AÇÕES A REALIZAR:
1) Indique se cada afirmação concorda com o trecho sobre a Sanofi e a produção de vacinas. Responda sim ou não e cite literalmente as palavras do trecho que decidem: (a) A Sanofi tem três fábricas de vacinas na França. (b) A Sanofi é a maior fabricante de vacinas do mundo em receita. (c) A Sanofi pretende se desmembrar de sua unidade europeia de princípios ativos em 2022.
2) Segundo o trecho sobre a Sanofi e a produção de vacinas, que parcela dos princípios ativos farmacêuticos do mundo é produzida na Índia e na China?
3) Liste todos os países citados pelo nome no trecho sobre a Sanofi e a produção de vacinas.

Em discussões recentes com autoridades europeias da área de saúde, Hudson e David Loew, chefe da unidade de vacinas da Sanofi, fizeram um apelo para que os políticos criem um órgão equivalente à Agência de Desenvolvimento e Pesquisa Avançada Biomédica (Barda, na sigla em inglês), do governo dos EUA. O órgão trabalha em conjunto com empresas privadas para adquirir e desenvolver tratamentos contra pandemias do vírus influenza e doenças infecciosas emergentes.
“Você tem que decidir como pretende que o custo, qualidade e continuidade do fornecimento sejam no longo prazo”, disse Hudson. “Não precisa ser absurdamente diferente do que é hoje, mas você precisa começar a pensar em soberania.” Antes da epidemia do coronavírus, a Sanofi, quarto maior fabricante de vacinas do mundo, em receita, começou a ampliar a capacidade de produção nos EUA, após um pedido do governo.
“Eles querem certificar de que possuem estoque para seus cidadãos”, disse Hudson, referindo-se à Barda. “Precisamos ser um pouco mais assim na Europa.” A pandemia levou alguns executivos do setor farmacêutico e de provisões médicas a refletir se a produção fora dos territórios nacionais como forma de economizar custos não teria ido longe demais.
Cerca de 60% a 80% dos princípios ativos farmacêuticos do mundo são produzidos na Índia e na China, segundo associações setoriais, sendo que alguns tiveram a exportação proibida durante a epidemia. A Sanofi tenta remediar isso se desmembrando de sua unidade europeia de princípios ativos em 2022, para facilitar sua expansão.
“Em uma situação de crise como a que podemos ver agora, você não consegue nem máscaras”, disse Loew. “Eu encorajaria a Comissão Europeia a começar a pensar como vamos distribuir, no médio prazo, a capacidade [produtiva] que queremos ter. Hoje, não temos capacidade instalada suficiente em solo europeu.” A Sanofi tem três fábricas de vacinas na França e três nos EUA. Nenhuma de suas instalações, na Europa, contudo, é capaz produzir vacinas usando a nova tecnologia de DNA recombinante, que agora vem sendo testada para criar vacinas de coronavírus.

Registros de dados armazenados
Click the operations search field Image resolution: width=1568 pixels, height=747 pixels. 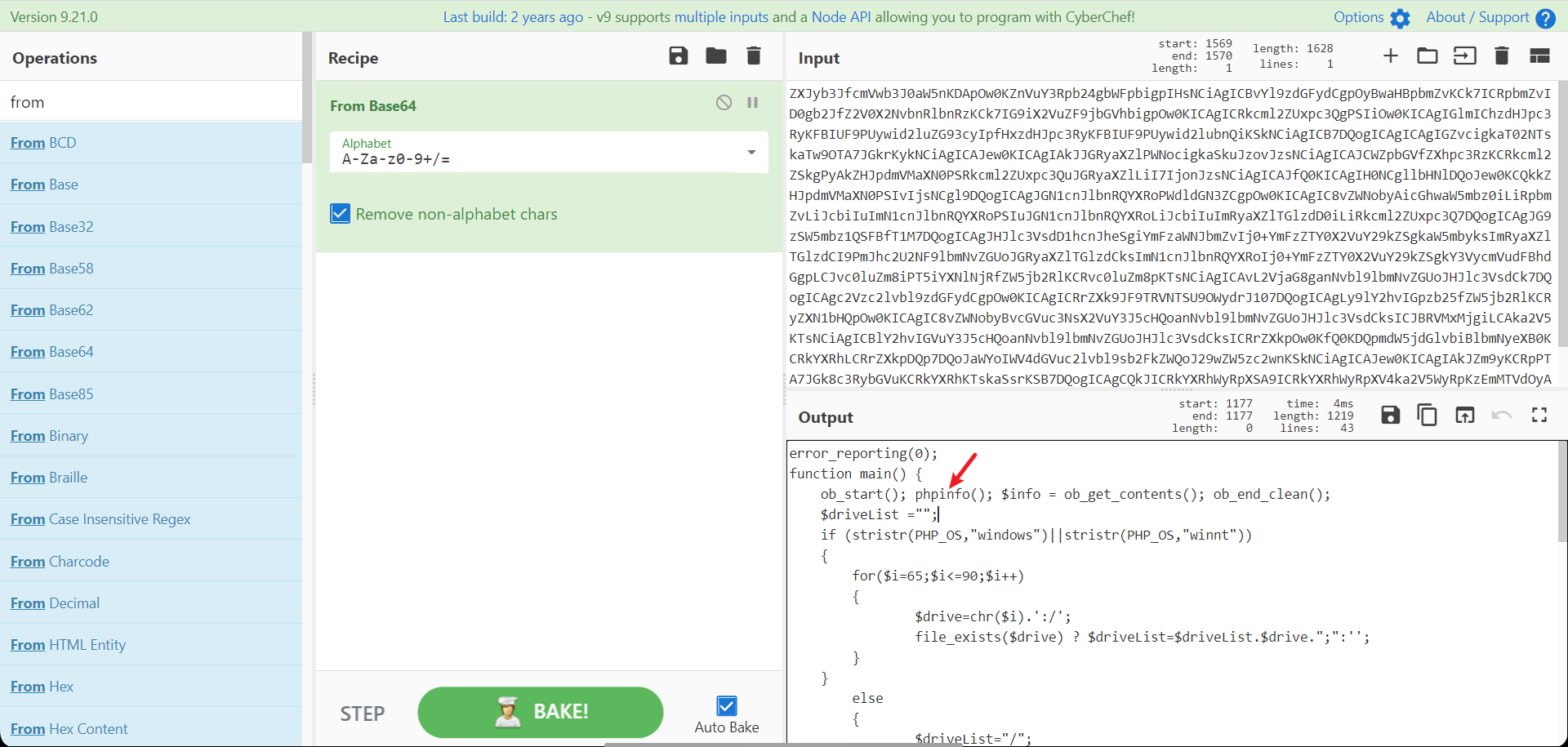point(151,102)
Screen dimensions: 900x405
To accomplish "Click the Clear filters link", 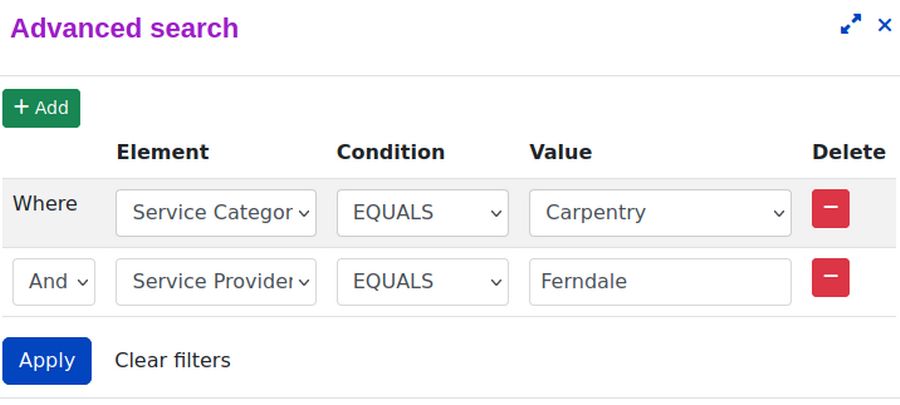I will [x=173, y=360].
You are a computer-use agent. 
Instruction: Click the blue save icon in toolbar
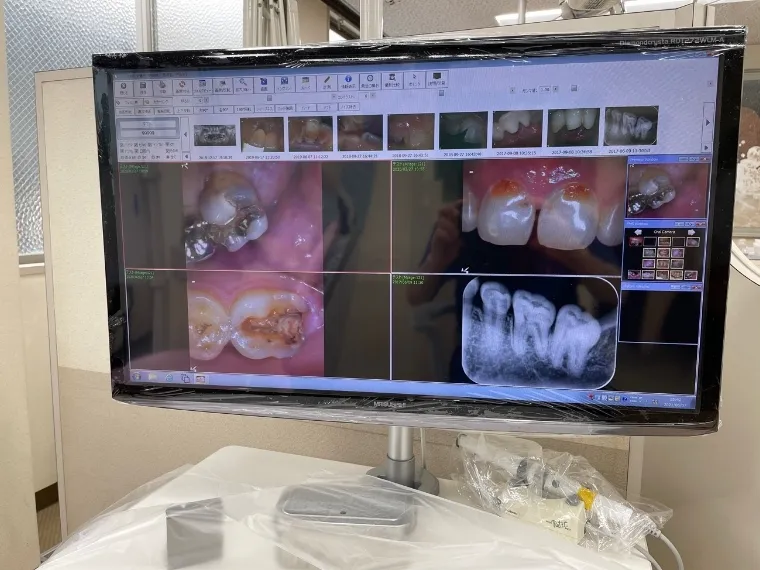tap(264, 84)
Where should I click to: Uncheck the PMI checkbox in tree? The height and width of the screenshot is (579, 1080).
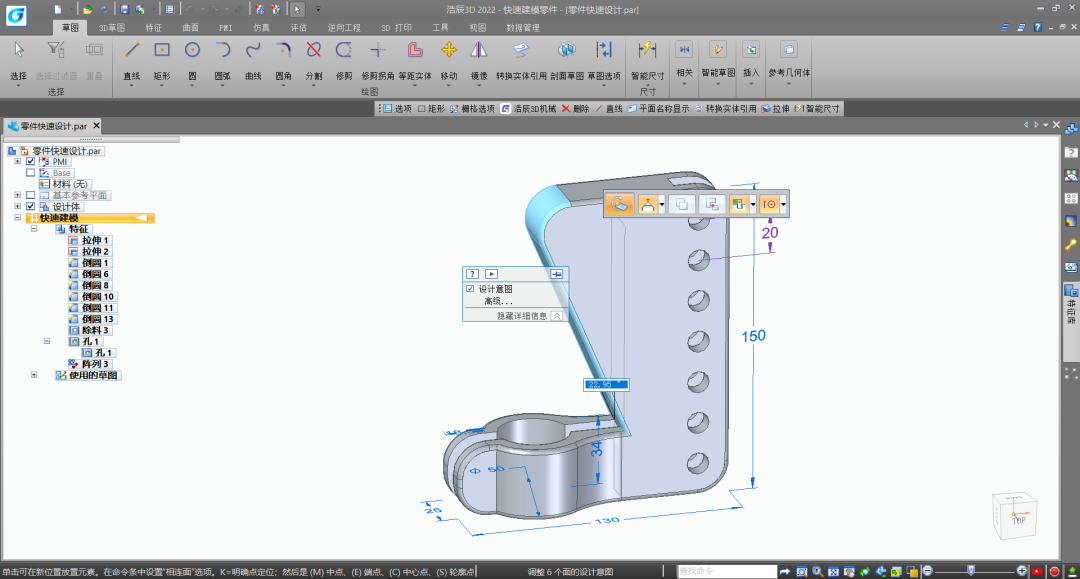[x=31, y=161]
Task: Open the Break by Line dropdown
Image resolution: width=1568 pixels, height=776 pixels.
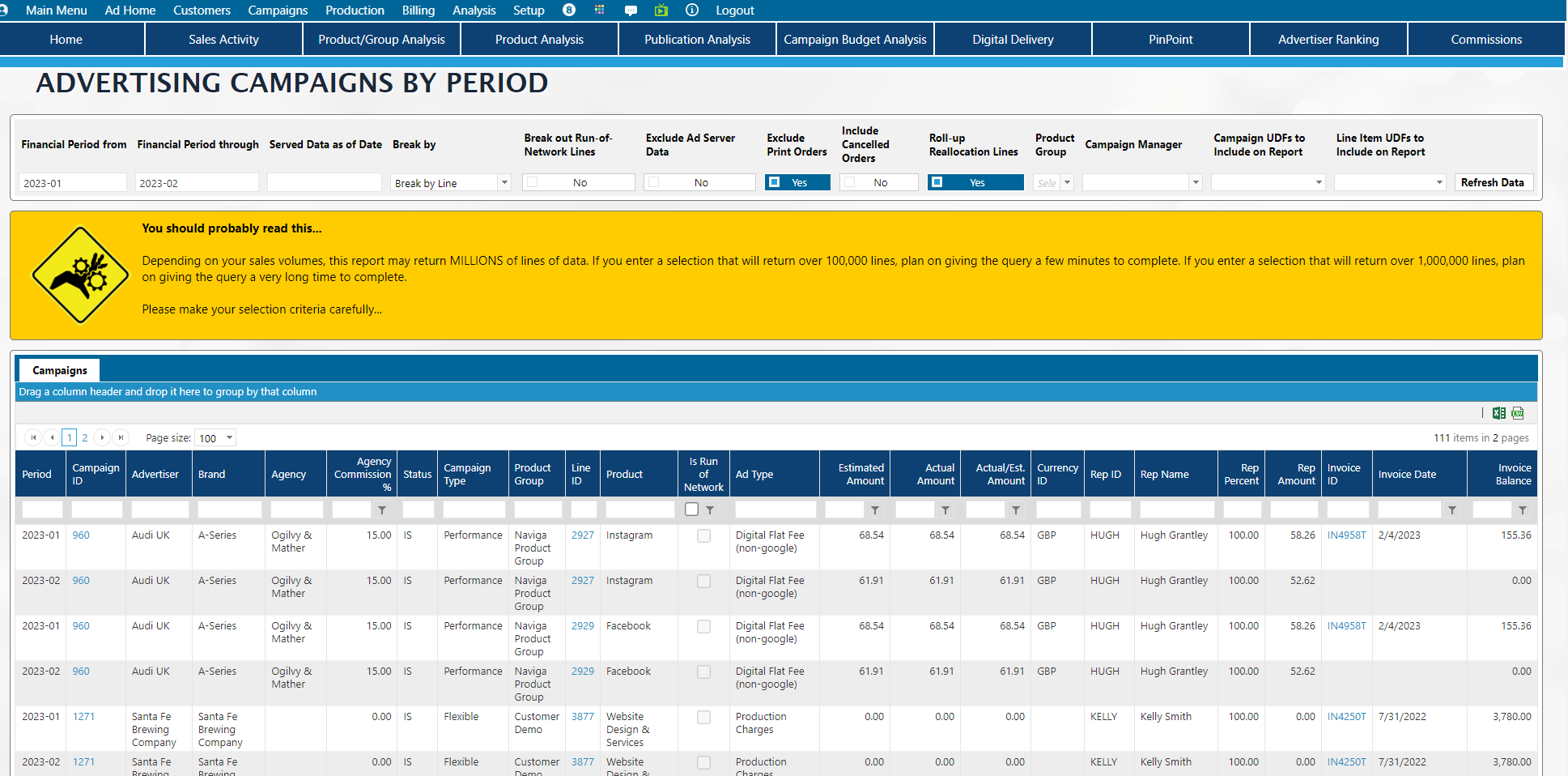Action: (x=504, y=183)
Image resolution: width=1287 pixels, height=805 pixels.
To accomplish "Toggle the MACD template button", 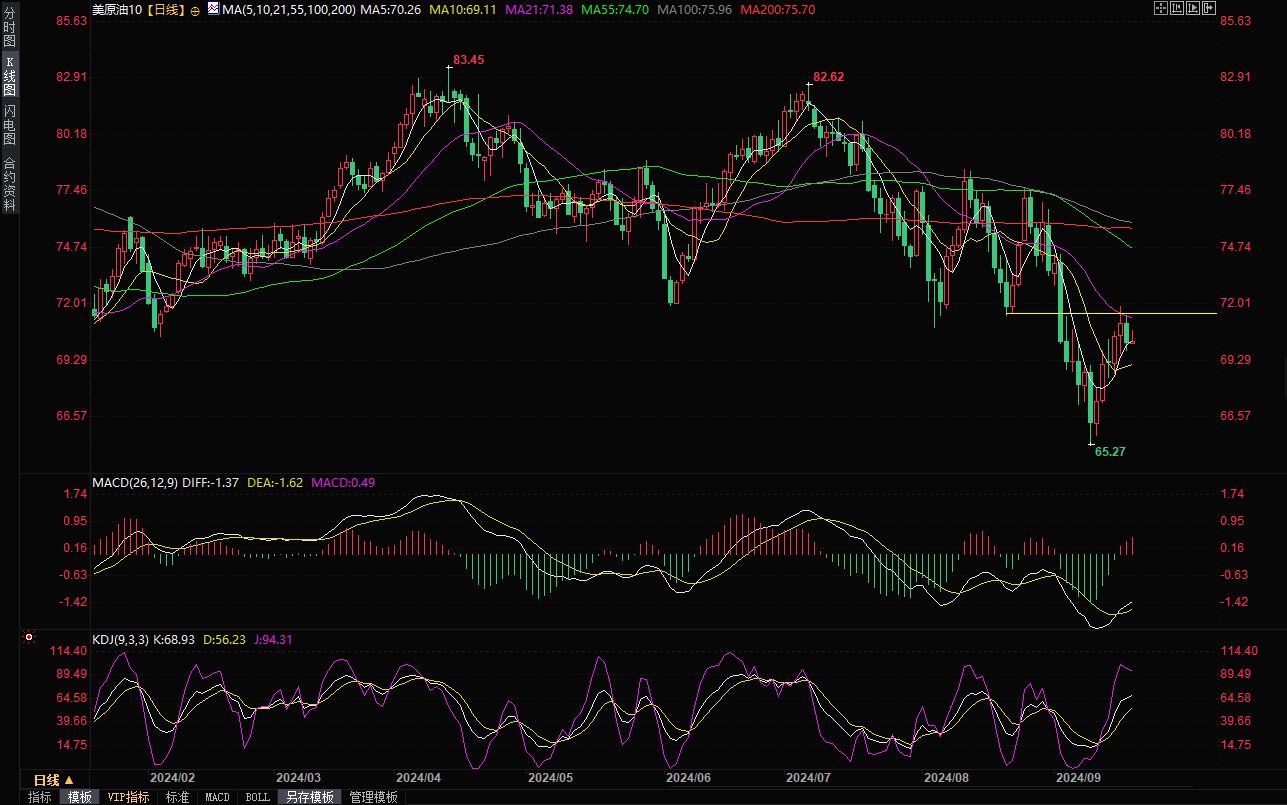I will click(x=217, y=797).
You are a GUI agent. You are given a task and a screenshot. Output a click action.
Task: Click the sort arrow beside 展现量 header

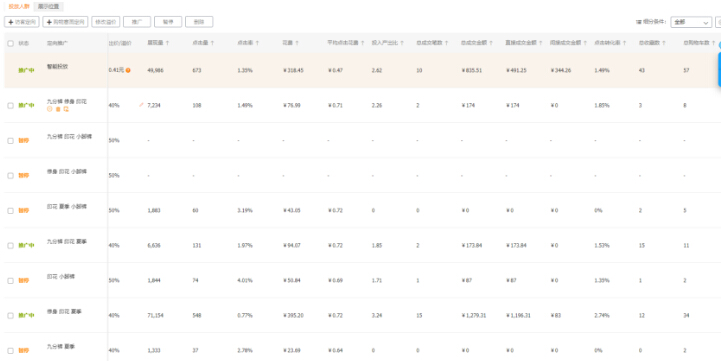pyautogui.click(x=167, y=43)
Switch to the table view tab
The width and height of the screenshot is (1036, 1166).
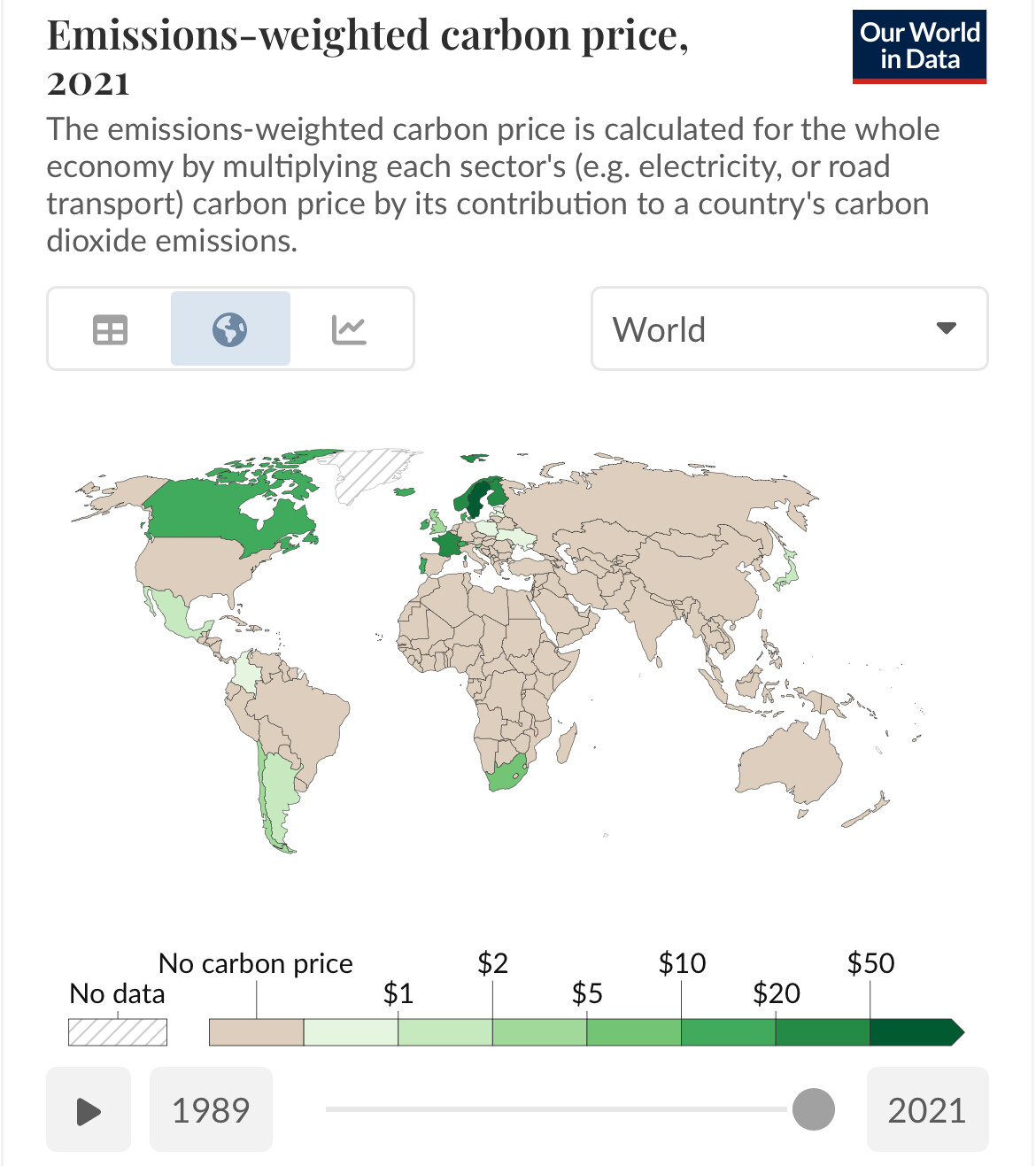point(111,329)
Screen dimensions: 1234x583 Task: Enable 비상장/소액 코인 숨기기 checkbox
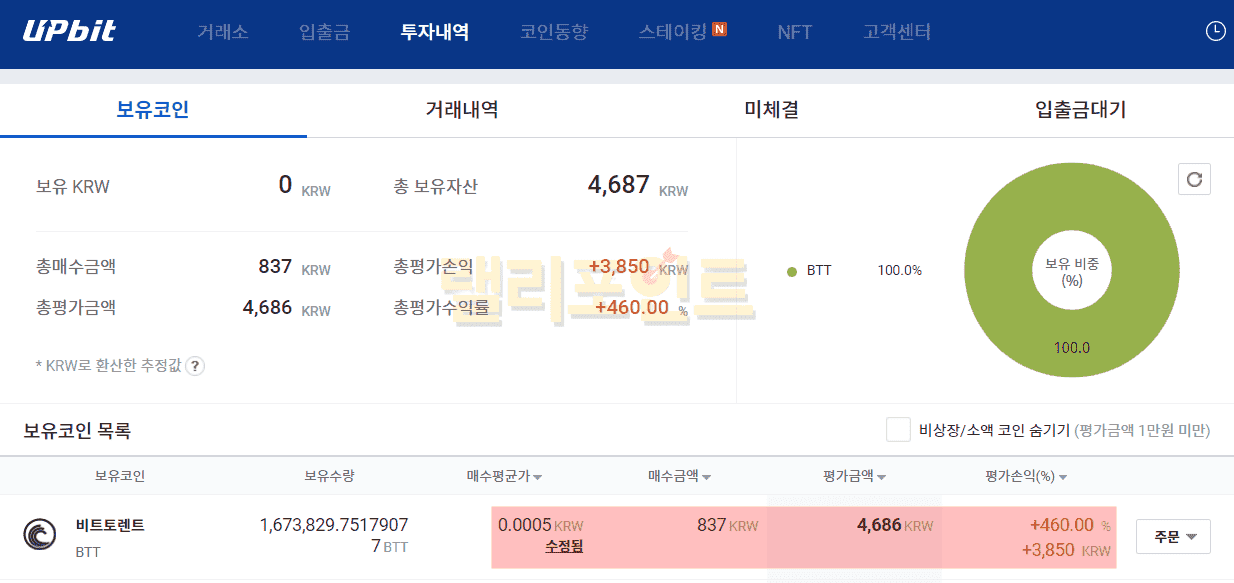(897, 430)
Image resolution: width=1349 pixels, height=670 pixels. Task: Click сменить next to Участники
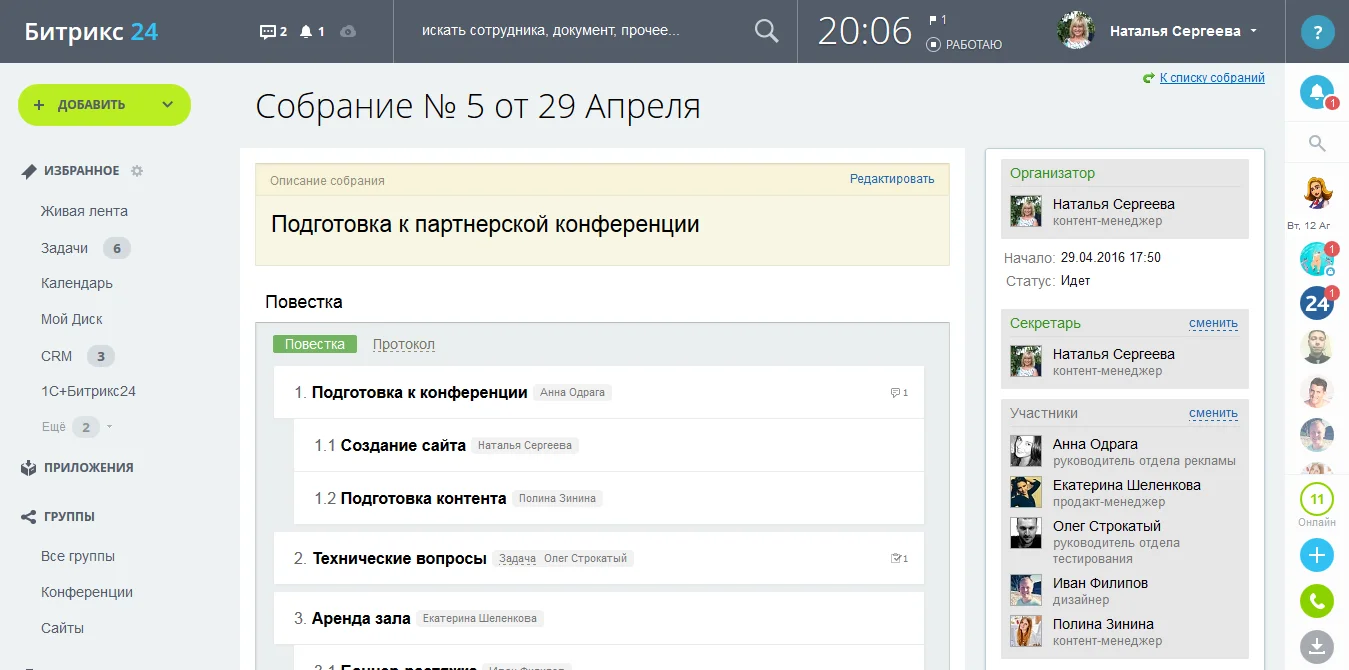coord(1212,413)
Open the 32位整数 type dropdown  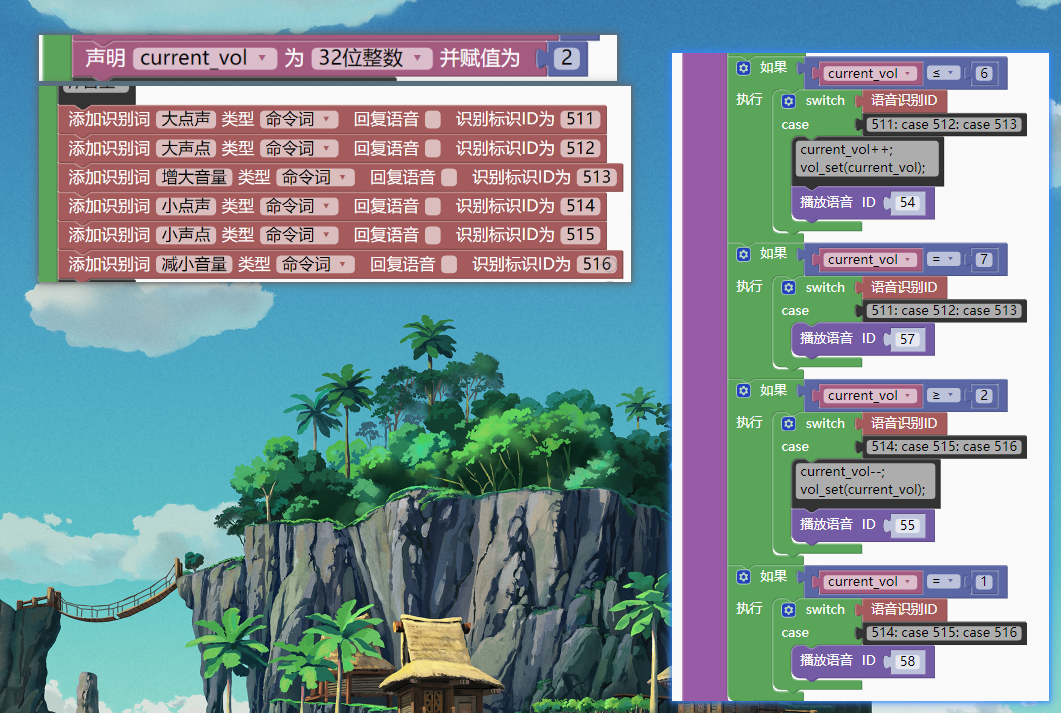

RESPOSTAS POR TAREFA:
1)
(a) Sim: "A Sanofi tem três fábricas de vacinas na França e três nos EUA."
(b) Não: "a Sanofi, quarto maior fabricante de vacinas do mundo, em receita"
(c) Sim: "A Sanofi tenta remediar isso se desmembrando de sua unidade europeia de princípios ativos em 2022"

2) Cerca de 60% a 80%, segundo associações setoriais.

3) EUA, Índia, China, França